Textile production is the most important handcraft for the Amuzgos, which is dominated by women due to traditional gender roles. Children learn their roles through observation and participation in various tasks as they get older. Girls begin learning to weave when they are about six or seven years old starting with tasks such as preparing cotton for spinning. Most learn the basics of weaving on the backstrap loom by the time they are eleven or twelve, then learn to do basic stitching of huipils and embroidery. Those with talent may move on to more elaborate designs apprenticing to a master outside the home. Many of the works of these weavers are meant for sale.
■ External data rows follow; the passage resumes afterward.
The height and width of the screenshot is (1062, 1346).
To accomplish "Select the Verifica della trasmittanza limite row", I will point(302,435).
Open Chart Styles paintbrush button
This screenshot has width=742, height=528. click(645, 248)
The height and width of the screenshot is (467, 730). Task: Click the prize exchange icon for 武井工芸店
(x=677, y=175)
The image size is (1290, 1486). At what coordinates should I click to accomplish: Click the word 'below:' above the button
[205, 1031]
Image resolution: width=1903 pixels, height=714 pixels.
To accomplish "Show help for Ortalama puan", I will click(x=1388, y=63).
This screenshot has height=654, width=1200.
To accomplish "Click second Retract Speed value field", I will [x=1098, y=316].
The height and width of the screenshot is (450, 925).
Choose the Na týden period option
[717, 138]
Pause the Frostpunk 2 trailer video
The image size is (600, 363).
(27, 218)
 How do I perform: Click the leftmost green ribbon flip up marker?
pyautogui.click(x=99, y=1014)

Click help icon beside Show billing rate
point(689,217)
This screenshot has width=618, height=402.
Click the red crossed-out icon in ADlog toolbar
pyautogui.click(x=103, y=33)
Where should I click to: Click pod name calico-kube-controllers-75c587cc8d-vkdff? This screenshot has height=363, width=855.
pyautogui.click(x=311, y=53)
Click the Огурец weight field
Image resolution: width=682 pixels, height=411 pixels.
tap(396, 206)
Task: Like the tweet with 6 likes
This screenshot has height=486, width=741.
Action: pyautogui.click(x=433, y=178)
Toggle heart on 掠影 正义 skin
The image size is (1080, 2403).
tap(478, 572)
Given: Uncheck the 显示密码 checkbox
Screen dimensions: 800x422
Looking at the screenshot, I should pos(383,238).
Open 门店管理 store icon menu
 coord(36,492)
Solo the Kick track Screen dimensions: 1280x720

The distinguishing feature of Amuzgo weaving is the two-dimensional designs woven, and sometimes embroidered, into the cloth, especially that destined for huipils, the long tunic garment for women, called "chuey" in Amuzgo. Some of the most traditional designs are those woven by the Amuzgos, especially those in Xochistlahuaca. The designs are a form of "graphic language" to express thought or aid memory. The community of Xochistlahuaca has partnered with the Universidad Autónoma Metropolitana to preserve these designs, especially the oldest and most complicated. The catalog is the first of its kind for this culture. Today, the most complicated designs are generally known only to the oldest weavers. The most traditional cotton for weaving is called "coyuche" or "coyote" because of its brown color. The Amuzgo region is the only place in the world which uses this cotton. This is still grown and used but it has been replaced in many works by white cotton.

Weaving is only one of many chores that Amuzgo women do, which include domestic chores, taking care of children and some farming tasks. However, weaving has taken on an important economic role in many Amuzgo families as the income from farming is no longer enough to subsist.

==Education==
There are bilingual and monolingual (Spanish) primary schools in the region, along with kindergarten, Indigenous language preschools, middle schools (F2F and distance learning) sponsored by the federal government and one high school run by the Universidad Regional de Sureste. Cultural programs are broadcast in Amuzgo and Spanish from Putla de Guerrero, Tlaxiaco and some from the city of Oaxaca.